_Extracted data entries_.
========================

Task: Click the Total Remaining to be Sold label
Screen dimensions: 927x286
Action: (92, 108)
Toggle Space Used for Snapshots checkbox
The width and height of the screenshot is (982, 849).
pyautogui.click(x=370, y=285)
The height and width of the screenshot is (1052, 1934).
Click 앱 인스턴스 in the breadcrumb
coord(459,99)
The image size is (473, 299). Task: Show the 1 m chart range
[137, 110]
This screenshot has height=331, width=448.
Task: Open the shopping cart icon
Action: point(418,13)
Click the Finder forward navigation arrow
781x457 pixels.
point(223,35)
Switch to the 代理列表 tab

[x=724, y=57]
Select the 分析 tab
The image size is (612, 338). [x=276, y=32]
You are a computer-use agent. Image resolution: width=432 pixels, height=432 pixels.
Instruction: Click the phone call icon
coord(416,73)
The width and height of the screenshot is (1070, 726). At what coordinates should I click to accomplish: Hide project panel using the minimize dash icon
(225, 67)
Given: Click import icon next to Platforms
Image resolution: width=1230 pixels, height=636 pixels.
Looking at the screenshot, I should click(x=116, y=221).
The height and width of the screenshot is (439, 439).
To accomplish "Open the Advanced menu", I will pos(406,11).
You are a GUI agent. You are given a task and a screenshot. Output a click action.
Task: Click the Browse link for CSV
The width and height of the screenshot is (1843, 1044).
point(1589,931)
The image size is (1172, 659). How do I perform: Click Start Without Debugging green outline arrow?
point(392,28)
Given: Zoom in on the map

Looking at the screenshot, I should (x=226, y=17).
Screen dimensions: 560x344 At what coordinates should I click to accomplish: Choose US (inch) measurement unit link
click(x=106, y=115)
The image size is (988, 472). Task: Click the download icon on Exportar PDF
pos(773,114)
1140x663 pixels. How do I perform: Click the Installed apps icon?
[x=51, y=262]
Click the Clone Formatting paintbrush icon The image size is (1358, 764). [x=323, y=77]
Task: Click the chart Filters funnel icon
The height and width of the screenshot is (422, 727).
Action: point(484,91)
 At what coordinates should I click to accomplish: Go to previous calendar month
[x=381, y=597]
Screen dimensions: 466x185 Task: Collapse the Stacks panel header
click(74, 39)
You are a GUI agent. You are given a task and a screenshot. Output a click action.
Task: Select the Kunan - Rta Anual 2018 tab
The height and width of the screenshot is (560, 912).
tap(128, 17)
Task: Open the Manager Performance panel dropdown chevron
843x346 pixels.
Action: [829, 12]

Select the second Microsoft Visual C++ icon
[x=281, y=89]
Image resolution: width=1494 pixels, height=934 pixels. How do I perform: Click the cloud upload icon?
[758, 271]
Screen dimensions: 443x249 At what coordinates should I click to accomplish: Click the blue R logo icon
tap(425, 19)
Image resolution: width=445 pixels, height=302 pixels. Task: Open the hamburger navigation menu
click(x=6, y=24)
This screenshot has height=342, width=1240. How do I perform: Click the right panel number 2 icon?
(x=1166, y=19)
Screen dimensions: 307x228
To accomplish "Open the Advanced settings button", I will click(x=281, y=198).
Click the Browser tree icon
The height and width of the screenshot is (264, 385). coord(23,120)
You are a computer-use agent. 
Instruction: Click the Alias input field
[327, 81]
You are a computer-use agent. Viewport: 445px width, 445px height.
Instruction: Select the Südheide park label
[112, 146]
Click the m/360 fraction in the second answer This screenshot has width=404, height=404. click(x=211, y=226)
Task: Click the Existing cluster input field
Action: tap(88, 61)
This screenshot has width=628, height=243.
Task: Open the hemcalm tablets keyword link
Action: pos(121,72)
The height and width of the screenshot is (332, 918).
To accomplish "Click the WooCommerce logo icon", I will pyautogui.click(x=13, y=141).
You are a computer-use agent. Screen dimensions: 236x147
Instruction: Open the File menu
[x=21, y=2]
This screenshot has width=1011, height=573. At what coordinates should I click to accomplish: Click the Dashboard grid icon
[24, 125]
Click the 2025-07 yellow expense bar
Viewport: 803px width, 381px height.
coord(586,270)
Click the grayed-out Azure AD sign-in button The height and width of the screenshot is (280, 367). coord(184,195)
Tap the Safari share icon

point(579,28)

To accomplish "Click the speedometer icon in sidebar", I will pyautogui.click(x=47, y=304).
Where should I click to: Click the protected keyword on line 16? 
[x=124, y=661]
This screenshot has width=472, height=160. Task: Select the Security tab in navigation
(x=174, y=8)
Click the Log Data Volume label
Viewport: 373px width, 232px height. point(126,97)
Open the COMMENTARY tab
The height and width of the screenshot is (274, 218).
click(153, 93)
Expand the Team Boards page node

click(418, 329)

========================

_EXERCISE REQUIREMENTS_.
Output the lines of the items above as a JSON list of strings, one string per line, leaving out blank lines.

_ANSWER TO THE TASK_.
[
  "Task: Click the Total Remaining to be Sold label",
  "Screen dimensions: 927x286",
  "Action: (92, 108)",
  "Toggle Space Used for Snapshots checkbox",
  "The width and height of the screenshot is (982, 849).",
  "pyautogui.click(x=370, y=285)",
  "The height and width of the screenshot is (1052, 1934).",
  "Click 앱 인스턴스 in the breadcrumb",
  "coord(459,99)",
  "The image size is (473, 299). Task: Show the 1 m chart range",
  "[137, 110]",
  "This screenshot has height=331, width=448.",
  "Task: Open the shopping cart icon",
  "Action: point(418,13)",
  "Click the Finder forward navigation arrow",
  "781x457 pixels.",
  "point(223,35)",
  "Switch to the 代理列表 tab",
  "[x=724, y=57]",
  "Select the 分析 tab",
  "The image size is (612, 338). [x=276, y=32]",
  "You are a computer-use agent. Image resolution: width=432 pixels, height=432 pixels.",
  "Instruction: Click the phone call icon",
  "coord(416,73)",
  "The width and height of the screenshot is (1070, 726). At what coordinates should I click to accomplish: Hide project panel using the minimize dash icon",
  "(225, 67)",
  "Given: Click import icon next to Platforms",
  "Image resolution: width=1230 pixels, height=636 pixels.",
  "Looking at the screenshot, I should click(x=116, y=221).",
  "The height and width of the screenshot is (439, 439).",
  "To accomplish \"Open the Advanced menu\", I will pos(406,11).",
  "You are a GUI agent. You are given a task and a screenshot. Output a click action.",
  "Task: Click the Browse link for CSV",
  "The width and height of the screenshot is (1843, 1044).",
  "point(1589,931)",
  "The image size is (1172, 659). How do I perform: Click Start Without Debugging green outline arrow?",
  "point(392,28)",
  "Given: Zoom in on the map",
  "Looking at the screenshot, I should (x=226, y=17).",
  "Screen dimensions: 560x344 At what coordinates should I click to accomplish: Choose US (inch) measurement unit link",
  "click(x=106, y=115)",
  "The image size is (988, 472). Task: Click the download icon on Exportar PDF",
  "pos(773,114)",
  "1140x663 pixels. How do I perform: Click the Installed apps icon?",
  "[x=51, y=262]",
  "Click the Clone Formatting paintbrush icon The image size is (1358, 764). [x=323, y=77]",
  "Task: Click the chart Filters funnel icon",
  "The height and width of the screenshot is (422, 727).",
  "Action: point(484,91)",
  " At what coordinates should I click to accomplish: Go to previous calendar month",
  "[x=381, y=597]",
  "Screen dimensions: 466x185 Task: Collapse the Stacks panel header",
  "click(74, 39)",
  "You are a GUI agent. You are given a task and a screenshot. Output a click action.",
  "Task: Select the Kunan - Rta Anual 2018 tab",
  "The height and width of the screenshot is (560, 912).",
  "tap(128, 17)",
  "Task: Open the Manager Performance panel dropdown chevron",
  "843x346 pixels.",
  "Action: [829, 12]",
  "Select the second Microsoft Visual C++ icon",
  "[x=281, y=89]",
  "Image resolution: width=1494 pixels, height=934 pixels. How do I perform: Click the cloud upload icon?",
  "[758, 271]",
  "Screen dimensions: 443x249 At what coordinates should I click to accomplish: Click the blue R logo icon",
  "tap(425, 19)",
  "Image resolution: width=445 pixels, height=302 pixels. Task: Open the hamburger navigation menu",
  "click(x=6, y=24)",
  "This screenshot has height=342, width=1240. How do I perform: Click the right panel number 2 icon?",
  "(x=1166, y=19)",
  "Screen dimensions: 307x228",
  "To accomplish \"Open the Advanced settings button\", I will click(x=281, y=198).",
  "Click the Browser tree icon",
  "The height and width of the screenshot is (264, 385). coord(23,120)",
  "You are a computer-use agent. ",
  "Instruction: Click the Alias input field",
  "[327, 81]",
  "You are a computer-use agent. Viewport: 445px width, 445px height.",
  "Instruction: Select the Südheide park label",
  "[112, 146]",
  "Click the m/360 fraction in the second answer This screenshot has width=404, height=404. click(x=211, y=226)",
  "Task: Click the Existing cluster input field",
  "Action: tap(88, 61)",
  "This screenshot has width=628, height=243.",
  "Task: Open the hemcalm tablets keyword link",
  "Action: pos(121,72)",
  "The height and width of the screenshot is (332, 918).",
  "To accomplish \"Click the WooCommerce logo icon\", I will pyautogui.click(x=13, y=141).",
  "You are a computer-use agent. Screen dimensions: 236x147",
  "Instruction: Open the File menu",
  "[x=21, y=2]",
  "This screenshot has width=1011, height=573. At what coordinates should I click to accomplish: Click the Dashboard grid icon",
  "[24, 125]",
  "Click the 2025-07 yellow expense bar",
  "Viewport: 803px width, 381px height.",
  "coord(586,270)",
  "Click the grayed-out Azure AD sign-in button The height and width of the screenshot is (280, 367). coord(184,195)",
  "Tap the Safari share icon",
  "point(579,28)",
  "To accomplish \"Click the speedometer icon in sidebar\", I will pyautogui.click(x=47, y=304).",
  "Where should I click to: Click the protected keyword on line 16? ",
  "[x=124, y=661]",
  "This screenshot has width=472, height=160. Task: Select the Security tab in navigation",
  "(x=174, y=8)",
  "Click the Log Data Volume label",
  "Viewport: 373px width, 232px height. point(126,97)",
  "Open the COMMENTARY tab",
  "The height and width of the screenshot is (274, 218).",
  "click(153, 93)",
  "Expand the Team Boards page node",
  "click(418, 329)"
]